Goal of the exercise = Reproduce the material verbatim, starting at the line that contains "сё о доставке (41, 1565)" and ending after its final line, inclusive.

Records for the exercise =
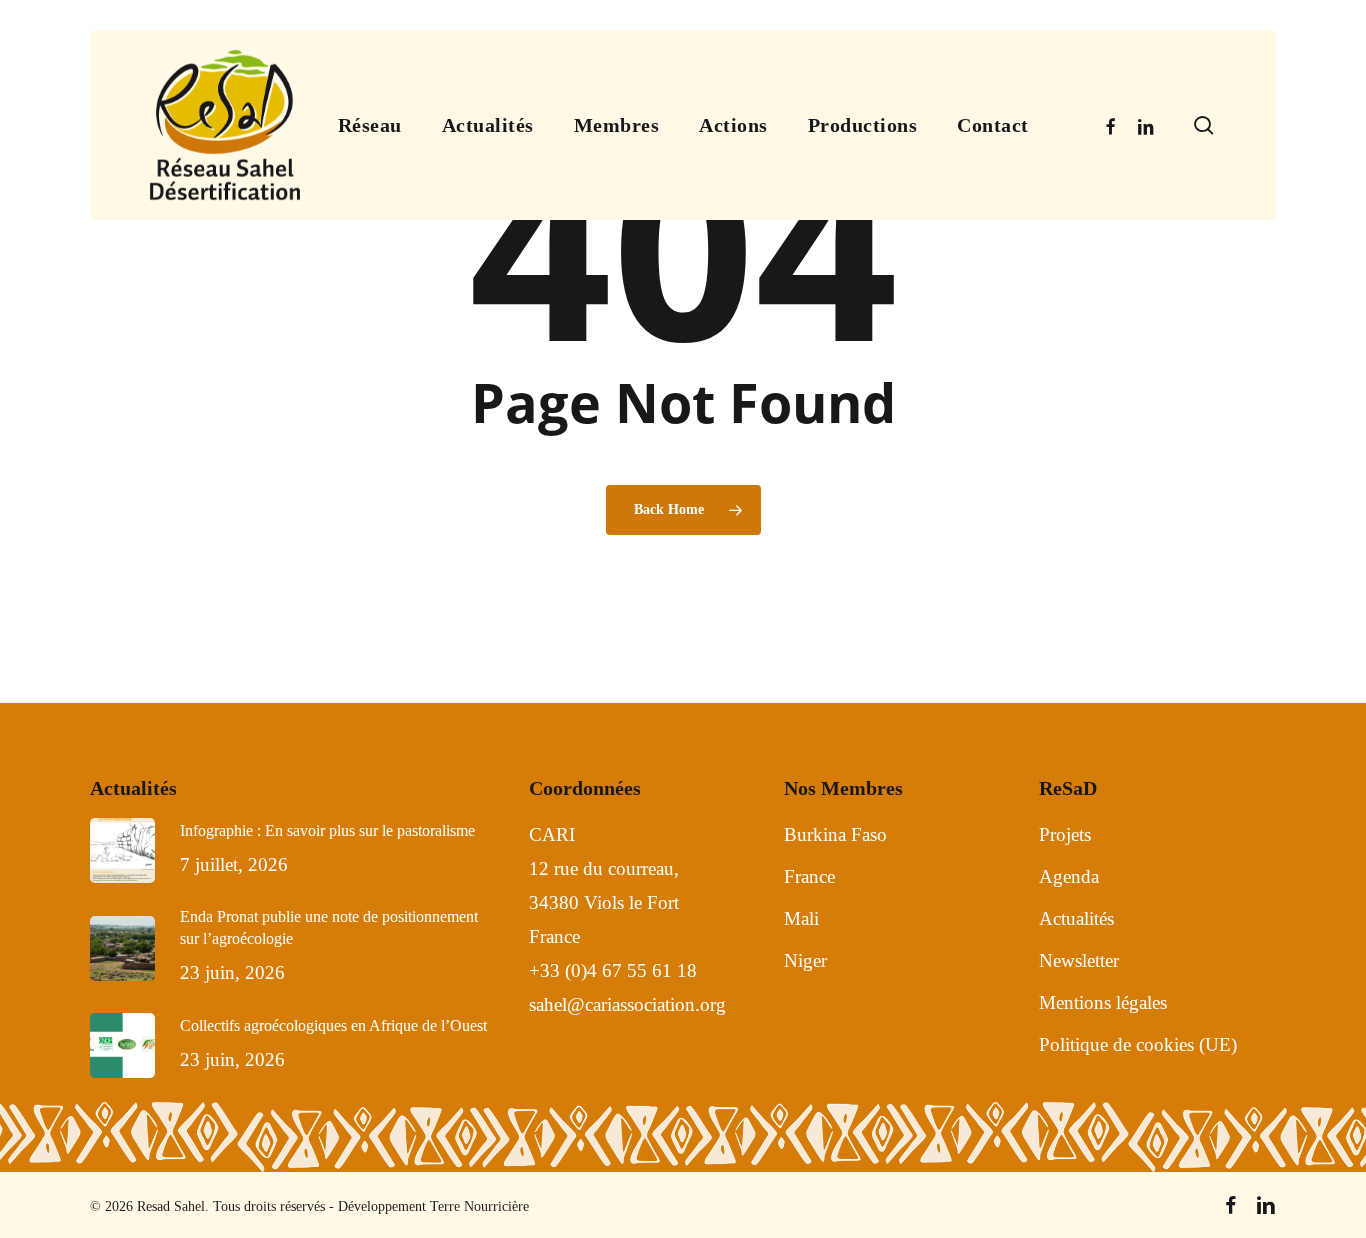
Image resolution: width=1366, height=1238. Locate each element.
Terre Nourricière (479, 1206)
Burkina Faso (835, 834)
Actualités (1076, 918)
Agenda (1069, 876)
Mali (801, 918)
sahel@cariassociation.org (630, 1004)
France (809, 876)
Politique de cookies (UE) (1138, 1044)
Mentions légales (1103, 1002)
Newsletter (1079, 960)
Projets (1065, 834)
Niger (805, 960)
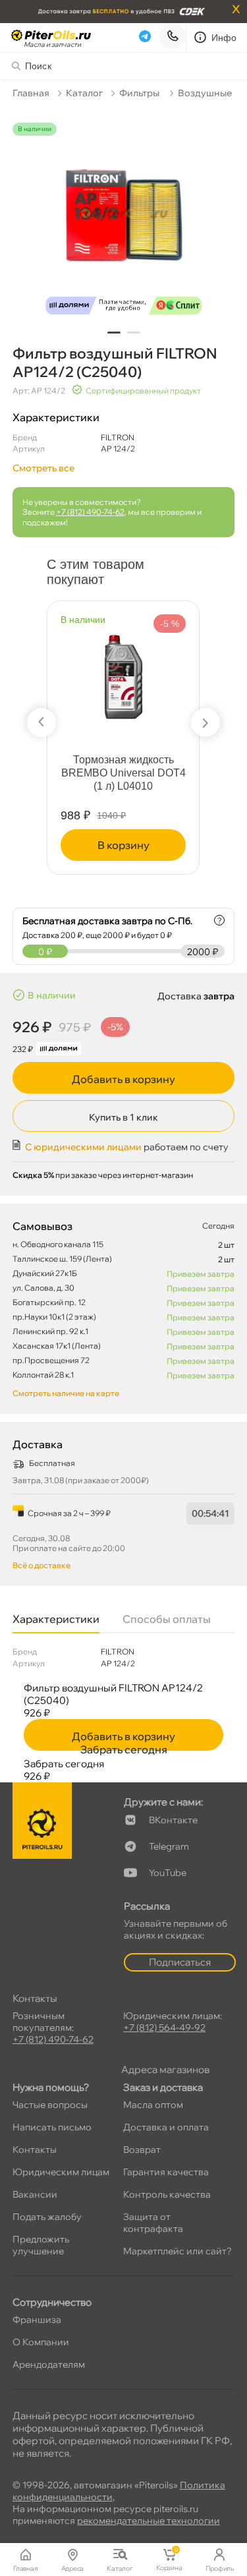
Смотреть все (43, 468)
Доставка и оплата (166, 2127)
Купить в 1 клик (123, 1117)
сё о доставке (41, 1565)
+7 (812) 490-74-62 (90, 512)
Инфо (224, 37)
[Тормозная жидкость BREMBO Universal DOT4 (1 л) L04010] (124, 671)
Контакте (173, 1820)
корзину (123, 845)
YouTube (167, 1873)
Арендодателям (49, 2364)
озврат (142, 2149)
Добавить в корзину (123, 1079)
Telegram (169, 1846)
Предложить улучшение (41, 2245)
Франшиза (37, 2320)
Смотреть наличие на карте (66, 1393)
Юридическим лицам (61, 2172)
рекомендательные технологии (148, 2521)
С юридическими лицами (83, 1147)
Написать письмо (52, 2127)
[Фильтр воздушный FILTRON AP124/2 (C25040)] (124, 222)
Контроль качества (167, 2194)
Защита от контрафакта (153, 2223)
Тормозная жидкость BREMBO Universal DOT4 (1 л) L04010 (123, 773)
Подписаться (180, 1962)
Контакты (35, 2149)
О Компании (41, 2342)
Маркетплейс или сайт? (177, 2251)
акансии (35, 2194)
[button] (114, 333)
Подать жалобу (47, 2217)
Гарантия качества (166, 2172)
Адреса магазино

Answer to the exercise =
сё о доставке (41, 1565)
+7 (812) 490-74-62 (90, 512)
Инфо (224, 37)
[Тормозная жидкость BREMBO Universal DOT4 (1 л) L04010] (124, 671)
Контакте (173, 1820)
корзину (123, 845)
YouTube (167, 1873)
Арендодателям (49, 2364)
озврат (142, 2149)
Добавить в корзину (123, 1079)
Telegram (169, 1846)
Предложить улучшение (41, 2245)
Франшиза (37, 2320)
Смотреть наличие на карте (66, 1393)
Юридическим лицам (61, 2172)
рекомендательные технологии (148, 2521)
С юридическими лицами (83, 1147)
Написать письмо (52, 2127)
[Фильтр воздушный FILTRON AP124/2 (C25040)] (124, 222)
Контроль качества (167, 2194)
Защита от контрафакта (153, 2223)
Тормозная жидкость BREMBO Universal DOT4 (1 л) L04010 (123, 773)
Подписаться (180, 1962)
Контакты (35, 2149)
О Компании (41, 2342)
Маркетплейс или сайт? (177, 2251)
акансии (35, 2194)
[button] (114, 333)
Подать жалобу (47, 2217)
Гарантия качества (166, 2172)
Адреса магазино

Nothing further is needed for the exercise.